*Provided material*
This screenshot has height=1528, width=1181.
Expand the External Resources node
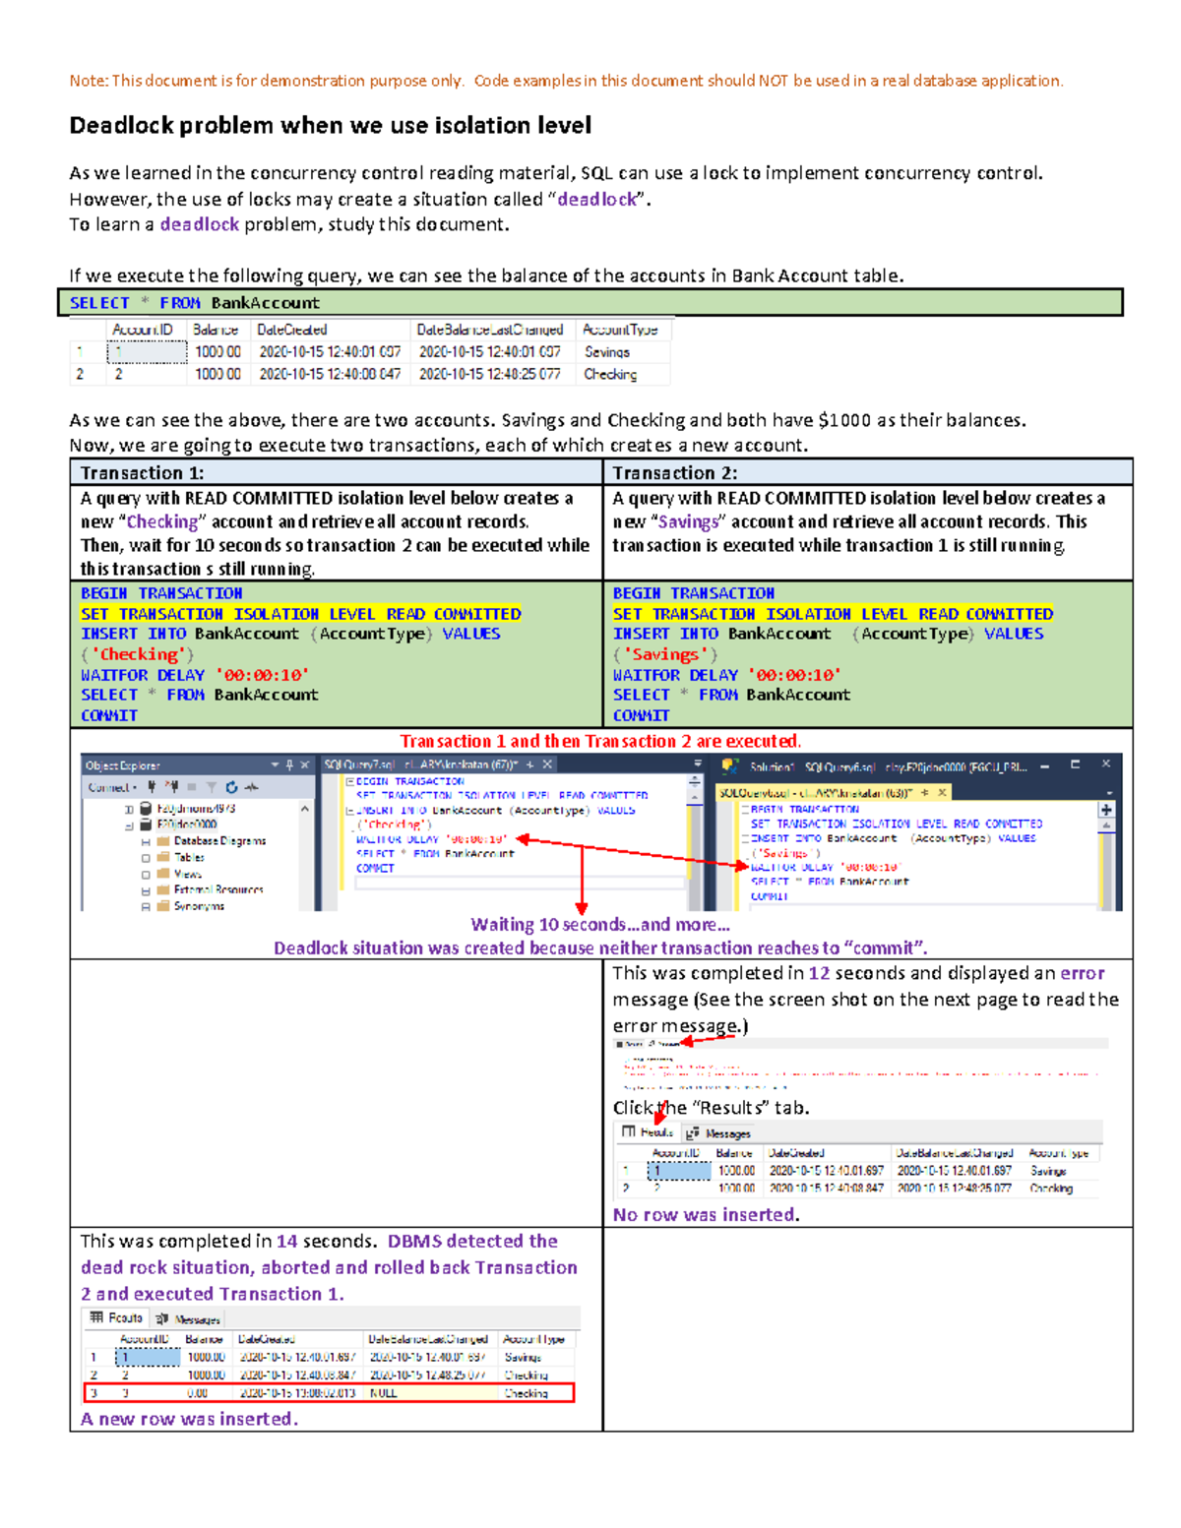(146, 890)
---
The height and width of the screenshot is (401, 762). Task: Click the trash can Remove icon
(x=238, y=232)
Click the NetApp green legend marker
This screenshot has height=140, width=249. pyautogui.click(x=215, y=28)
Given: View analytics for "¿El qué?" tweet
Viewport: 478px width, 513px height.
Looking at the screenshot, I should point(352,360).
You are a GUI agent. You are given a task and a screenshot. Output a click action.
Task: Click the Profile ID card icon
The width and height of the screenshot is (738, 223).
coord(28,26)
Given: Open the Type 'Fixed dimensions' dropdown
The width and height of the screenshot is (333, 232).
...
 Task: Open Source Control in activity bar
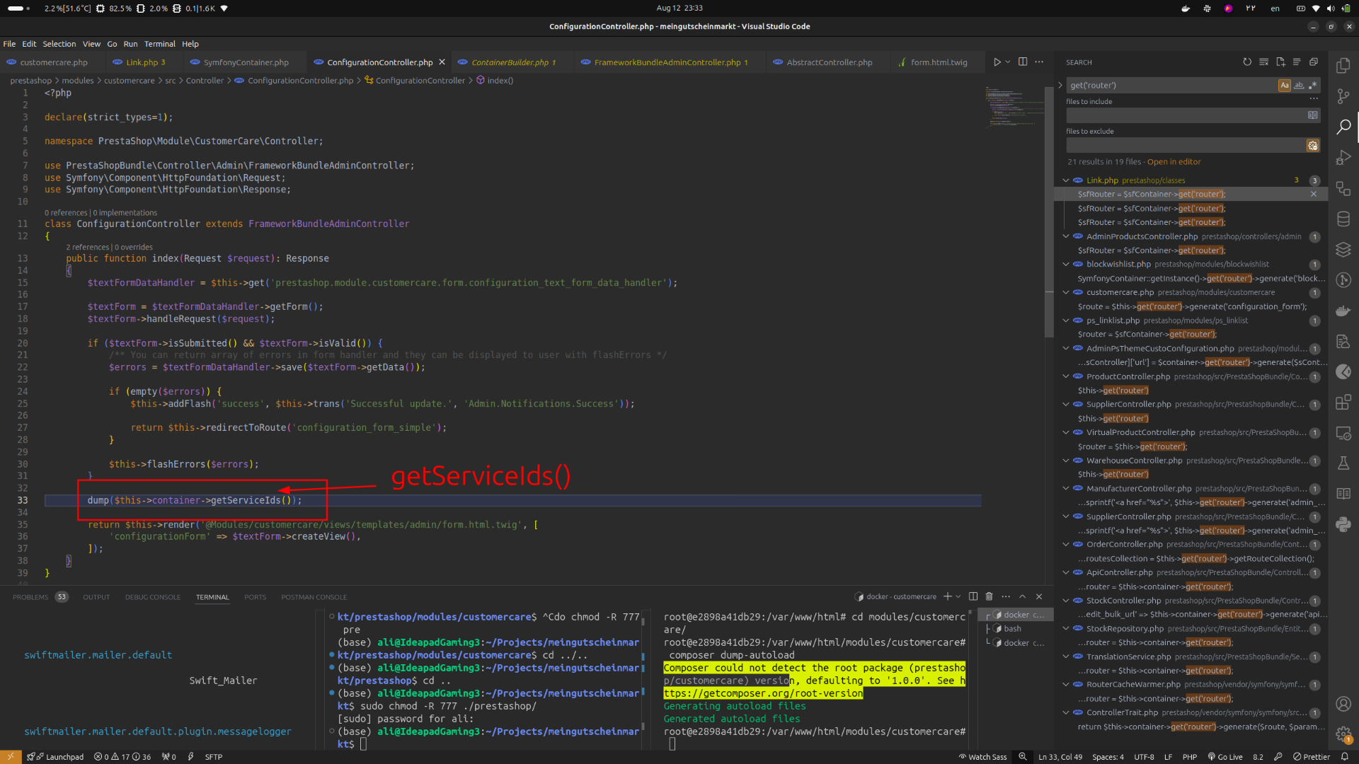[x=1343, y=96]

*Work to do*
Please put everything from the line containing "The height and" down to the line containing "coord(28,26)", both included, into a Markdown table with the columns Row and Line. Number each row and leave out any blank lines.

*The result*
| Row | Line |
|---|---|
| 1 | The height and width of the screenshot is (401, 762). Task: Click the trash can Remove icon |
| 2 | (x=238, y=232) |
| 3 | Click the NetApp green legend marker |
| 4 | This screenshot has height=140, width=249. pyautogui.click(x=215, y=28) |
| 5 | Given: View analytics for "¿El qué?" tweet |
| 6 | Viewport: 478px width, 513px height. |
| 7 | Looking at the screenshot, I should point(352,360). |
| 8 | You are a GUI agent. You are given a task and a screenshot. Output a click action. |
| 9 | Task: Click the Profile ID card icon |
| 10 | The width and height of the screenshot is (738, 223). |
| 11 | coord(28,26) |